Scientific classification
- Kingdom: Animalia
- Phylum: Chordata
- Class: Actinopterygii
- Order: Notacanthiformes
- Family: Halosauridae
- Genus: Aldrovandia
- Species: A. phalacra
- Binomial name: Aldrovandia phalacra (Vaillant, 1888)
- Synonyms: Halosaurus phalacrus Vaillant, 1888; Halosaurichthys nigerrimus Alcock, 1898; Halosauropsis kauaiensis Gilbert, 1905; Aldrovandia kauaiensis (Gilbert 1905); Halosauropsis verticalis Gilbert, 1905;

= Aldrovandia phalacra =

- Authority: (Vaillant, 1888)
- Conservation status: LC
- Synonyms: Halosaurus phalacrus Vaillant, 1888, Halosaurichthys nigerrimus Alcock, 1898, Halosauropsis kauaiensis Gilbert, 1905, Aldrovandia kauaiensis (Gilbert 1905), Halosauropsis verticalis Gilbert, 1905

Species of ray-finned fish

Aldrovandia phalacra, the 	Hawaiian halosaurid, is a species of ray-finned fish in the family Halosauridae. It is a circumglobal species found at bathyal depths.

==Description==
Aldrovandia phalacra is a long, slim, cylindrical fish growing to a length of 40 to 50 cm. The snout is pointed with the upper jaw longer than the lower jaw. There are several separate palatine patches with teeth on the roof of the mouth. There are no scales on the snout, head or operculum.
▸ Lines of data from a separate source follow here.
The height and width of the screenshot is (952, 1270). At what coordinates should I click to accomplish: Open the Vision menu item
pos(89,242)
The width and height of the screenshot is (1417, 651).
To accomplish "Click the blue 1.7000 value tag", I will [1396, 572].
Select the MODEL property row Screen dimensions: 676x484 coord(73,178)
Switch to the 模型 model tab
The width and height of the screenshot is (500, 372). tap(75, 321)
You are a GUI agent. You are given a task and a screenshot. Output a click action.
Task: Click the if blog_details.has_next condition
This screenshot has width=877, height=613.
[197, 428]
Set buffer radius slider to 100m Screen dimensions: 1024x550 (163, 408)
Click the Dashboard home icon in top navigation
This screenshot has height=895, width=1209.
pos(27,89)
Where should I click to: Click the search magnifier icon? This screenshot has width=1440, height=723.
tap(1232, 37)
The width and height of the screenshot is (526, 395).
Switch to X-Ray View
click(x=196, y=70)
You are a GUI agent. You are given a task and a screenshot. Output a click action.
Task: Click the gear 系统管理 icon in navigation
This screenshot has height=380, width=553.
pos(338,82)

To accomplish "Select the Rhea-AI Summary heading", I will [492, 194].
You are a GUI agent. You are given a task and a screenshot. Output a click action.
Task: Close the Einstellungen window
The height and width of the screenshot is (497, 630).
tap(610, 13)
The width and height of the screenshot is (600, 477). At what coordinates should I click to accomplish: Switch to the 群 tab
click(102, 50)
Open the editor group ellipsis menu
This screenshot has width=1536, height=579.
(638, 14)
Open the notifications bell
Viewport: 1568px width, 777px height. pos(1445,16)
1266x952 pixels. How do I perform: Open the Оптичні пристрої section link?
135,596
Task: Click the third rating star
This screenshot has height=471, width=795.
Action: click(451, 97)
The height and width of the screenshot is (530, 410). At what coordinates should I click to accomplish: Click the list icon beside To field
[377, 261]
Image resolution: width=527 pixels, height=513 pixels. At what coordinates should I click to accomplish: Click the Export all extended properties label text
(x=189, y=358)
Mature males with ripe gonads have their nostrils extended into a dark coloured tube. There is a row of 24 to 28 large scales along the lateral line. The dorsal fin has 10 to 12 soft rays, the ventral fin has 1 spine and 8 soft rays and the pectoral fin has 1 spine and 11 to 13 soft rays. The head is steely blue, darker below, with a dark line edging the gill covers. The body is pale grey.

==Distribution==
Aldrovandia phalacra is a deep water fish, living at depths of 500 to 2300 m. It is found in warm waters on the continental shelf, around islands and in the vicinity of seamounts. Its range includes the Eastern Atlantic between 15° N and 45° N, the Western Atlantic at similar latitudes, the coastal shelves of South Africa and Brazil, the Indian Ocean and the vicinity of Hawaii. During exploratory trawls round the Bear Seamount, it was the commonest species of fish.

==Behaviour==
Aldrovandia phalacra is benthopelagic. It hovers within a few metres of the seabed, darting down to catch the small invertebrates on which it feeds. These include amphipods, mysids, copepods and Polychaete|polychaete worms.